Hyderabad-based Vivimed Labs Ltd has raised Rs 127 crore or $27.6 million from private equity firms NYLIM Jacob Ballas Fund III and Kitara Capital, the manufacturer and exporter of specialty chemicals and pharmaceuticals has said in a statement.
VCCircle was the first to report in August that Vivimed was raising funds from Jacob Ballas Capital and Kitara Capital.
NYLIM Jacob Ballas India Fund, advised by Jacob Ballas Capital, invested Rs 67 crore to subscribe to compulsorily convertible preference shares (to be converted within a period of 18 months) at a price of Rs 315 per unit, picking up 13.2 per cent stake. Kitara invested Rs 60 crore to subscribe to equity shares at a price of Rs 327 per unit for 11.4 per cent stake.

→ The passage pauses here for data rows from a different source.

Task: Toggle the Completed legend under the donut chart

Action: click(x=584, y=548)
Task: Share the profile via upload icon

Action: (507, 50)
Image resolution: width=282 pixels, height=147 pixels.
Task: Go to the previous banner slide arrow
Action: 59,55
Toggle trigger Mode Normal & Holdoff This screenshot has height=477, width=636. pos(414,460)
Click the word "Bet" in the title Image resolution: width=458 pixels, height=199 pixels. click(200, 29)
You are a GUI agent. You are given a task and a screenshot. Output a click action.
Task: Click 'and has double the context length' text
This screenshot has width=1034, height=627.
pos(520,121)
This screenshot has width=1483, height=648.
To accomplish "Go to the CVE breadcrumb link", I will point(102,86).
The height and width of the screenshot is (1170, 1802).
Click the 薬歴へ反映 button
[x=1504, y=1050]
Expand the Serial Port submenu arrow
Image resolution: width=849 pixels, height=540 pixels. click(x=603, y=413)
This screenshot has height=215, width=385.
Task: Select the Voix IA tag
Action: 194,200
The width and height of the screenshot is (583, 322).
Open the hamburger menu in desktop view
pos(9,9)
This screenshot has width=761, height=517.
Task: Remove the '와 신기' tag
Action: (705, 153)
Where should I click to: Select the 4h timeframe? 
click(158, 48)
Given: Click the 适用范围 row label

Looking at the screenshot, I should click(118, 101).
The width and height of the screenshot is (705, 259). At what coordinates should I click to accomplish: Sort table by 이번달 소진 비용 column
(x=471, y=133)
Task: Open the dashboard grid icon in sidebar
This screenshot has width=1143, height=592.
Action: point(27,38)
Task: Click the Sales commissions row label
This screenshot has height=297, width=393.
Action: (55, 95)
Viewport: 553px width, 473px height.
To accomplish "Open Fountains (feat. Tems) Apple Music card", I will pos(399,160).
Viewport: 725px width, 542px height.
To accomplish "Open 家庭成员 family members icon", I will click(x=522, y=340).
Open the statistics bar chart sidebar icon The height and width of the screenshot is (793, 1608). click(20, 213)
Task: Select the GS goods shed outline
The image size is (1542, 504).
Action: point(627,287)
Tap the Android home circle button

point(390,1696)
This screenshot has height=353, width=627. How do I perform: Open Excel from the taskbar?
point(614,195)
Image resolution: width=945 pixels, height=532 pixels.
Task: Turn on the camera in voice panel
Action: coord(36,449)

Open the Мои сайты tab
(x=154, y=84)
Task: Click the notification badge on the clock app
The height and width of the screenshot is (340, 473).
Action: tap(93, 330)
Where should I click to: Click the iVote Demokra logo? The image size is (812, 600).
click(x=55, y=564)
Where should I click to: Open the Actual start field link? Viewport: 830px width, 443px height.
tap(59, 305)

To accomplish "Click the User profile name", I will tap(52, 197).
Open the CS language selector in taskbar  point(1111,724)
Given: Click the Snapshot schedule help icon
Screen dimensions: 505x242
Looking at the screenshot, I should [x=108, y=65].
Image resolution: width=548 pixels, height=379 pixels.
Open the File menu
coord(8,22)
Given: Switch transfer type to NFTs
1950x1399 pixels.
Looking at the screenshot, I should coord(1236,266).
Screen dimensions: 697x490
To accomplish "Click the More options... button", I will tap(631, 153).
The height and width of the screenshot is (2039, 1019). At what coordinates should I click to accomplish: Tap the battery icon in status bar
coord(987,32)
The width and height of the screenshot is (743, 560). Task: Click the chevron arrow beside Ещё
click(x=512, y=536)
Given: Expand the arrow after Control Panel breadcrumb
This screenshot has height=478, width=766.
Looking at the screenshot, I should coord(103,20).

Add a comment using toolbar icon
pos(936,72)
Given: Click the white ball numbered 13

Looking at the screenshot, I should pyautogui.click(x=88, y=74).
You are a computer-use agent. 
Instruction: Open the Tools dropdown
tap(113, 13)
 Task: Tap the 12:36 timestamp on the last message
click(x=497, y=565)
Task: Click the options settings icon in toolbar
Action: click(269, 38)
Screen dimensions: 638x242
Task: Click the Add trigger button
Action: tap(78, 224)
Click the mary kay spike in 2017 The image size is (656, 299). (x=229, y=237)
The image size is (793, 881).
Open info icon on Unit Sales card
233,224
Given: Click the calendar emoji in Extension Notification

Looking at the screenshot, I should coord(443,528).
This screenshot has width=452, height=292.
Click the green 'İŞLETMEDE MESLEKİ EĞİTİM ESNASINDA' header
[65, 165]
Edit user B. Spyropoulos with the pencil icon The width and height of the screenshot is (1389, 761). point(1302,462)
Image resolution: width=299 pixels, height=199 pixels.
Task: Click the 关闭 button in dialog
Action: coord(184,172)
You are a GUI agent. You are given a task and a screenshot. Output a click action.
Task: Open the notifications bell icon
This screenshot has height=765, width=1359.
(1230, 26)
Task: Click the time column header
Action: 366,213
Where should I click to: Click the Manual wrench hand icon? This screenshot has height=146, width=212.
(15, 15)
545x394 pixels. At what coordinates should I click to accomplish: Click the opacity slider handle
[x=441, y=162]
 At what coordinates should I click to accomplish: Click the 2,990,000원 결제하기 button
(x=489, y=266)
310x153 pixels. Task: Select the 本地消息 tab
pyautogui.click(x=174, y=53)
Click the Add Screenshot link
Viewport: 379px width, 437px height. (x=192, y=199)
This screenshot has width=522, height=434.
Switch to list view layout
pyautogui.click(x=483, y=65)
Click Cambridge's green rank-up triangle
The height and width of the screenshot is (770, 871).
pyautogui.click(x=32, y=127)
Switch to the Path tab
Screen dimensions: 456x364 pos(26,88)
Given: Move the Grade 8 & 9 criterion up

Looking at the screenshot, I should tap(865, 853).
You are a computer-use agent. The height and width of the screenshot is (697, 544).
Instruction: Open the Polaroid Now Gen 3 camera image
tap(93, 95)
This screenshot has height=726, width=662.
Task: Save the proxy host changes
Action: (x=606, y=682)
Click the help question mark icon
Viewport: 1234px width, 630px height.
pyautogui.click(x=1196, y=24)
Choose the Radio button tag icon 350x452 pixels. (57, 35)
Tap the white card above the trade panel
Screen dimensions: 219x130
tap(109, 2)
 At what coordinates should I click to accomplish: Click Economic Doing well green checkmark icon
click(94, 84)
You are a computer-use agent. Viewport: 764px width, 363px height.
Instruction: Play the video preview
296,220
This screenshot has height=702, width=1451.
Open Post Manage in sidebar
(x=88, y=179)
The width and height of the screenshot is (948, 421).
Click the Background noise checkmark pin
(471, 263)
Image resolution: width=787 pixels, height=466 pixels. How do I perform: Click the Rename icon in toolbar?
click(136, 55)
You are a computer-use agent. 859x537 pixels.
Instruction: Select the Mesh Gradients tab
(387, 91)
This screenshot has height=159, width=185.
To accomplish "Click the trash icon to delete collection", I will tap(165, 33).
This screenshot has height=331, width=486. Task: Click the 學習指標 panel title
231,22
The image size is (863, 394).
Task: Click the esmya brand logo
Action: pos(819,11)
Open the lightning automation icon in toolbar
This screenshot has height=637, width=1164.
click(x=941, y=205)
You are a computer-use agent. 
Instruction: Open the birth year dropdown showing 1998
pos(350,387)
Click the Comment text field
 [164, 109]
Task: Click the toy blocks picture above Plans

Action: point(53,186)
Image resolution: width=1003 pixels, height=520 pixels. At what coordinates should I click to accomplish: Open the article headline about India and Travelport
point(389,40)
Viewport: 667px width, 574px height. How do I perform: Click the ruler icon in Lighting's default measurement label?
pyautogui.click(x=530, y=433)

The deal comes at a significant premium as share price of Vivimed Labs was trading at Rs 240.15 on the BSE at 3:29 pm, up 1.37 per cent.
The fundraising will finance Vivimed’s ongoing expansion plans for speciality chemicals at its existing locations in Bidar (Karnataka), a green field project off Vizag at Pydibhimavaram (Andhra Pradesh) and a USFDA-compliant facility for pharmaceuticals at Choutuppal near Hyderabad, as well as acquisitions of pharmaceutical marketing companies in India and the overseas acquisition of an API manufacturing company in Europe.
Earlier this month, Vivimed acquired 60 per cent stake in Octtantis Nobel Labs Pvt Ltd, which is engaged in trading, manufacturing and marketing of pharmaceutical and nutraceutical formulations conforming to the GMP Standards of World Health Organization. Recent reports also suggest that it is in talks to buy Uquifa SA of Spain for $55 million.
“Vivimed is a unique player positioned at the confluence of specialty chemicals and pharmaceuticals, and it is poised for strong growth in India and overseas,” said Srinivas Chidambaram, managing director and CEO of Jacob Ballas Capital.
“Vivimed is a globally competitive specialty chemical manufacturing firm, supplying to some of the top Fortune 100 companies. The management’s successful track record of earlier acquisitions abroad and the current inorganic strategy give us an unique opportunity to take part in its changing business model with leverage of back-ended manufacturing in India and the corresponding margin arbitrage in the overseas market,” said Sachin Kamath, founder and CEO of Kitara Capital.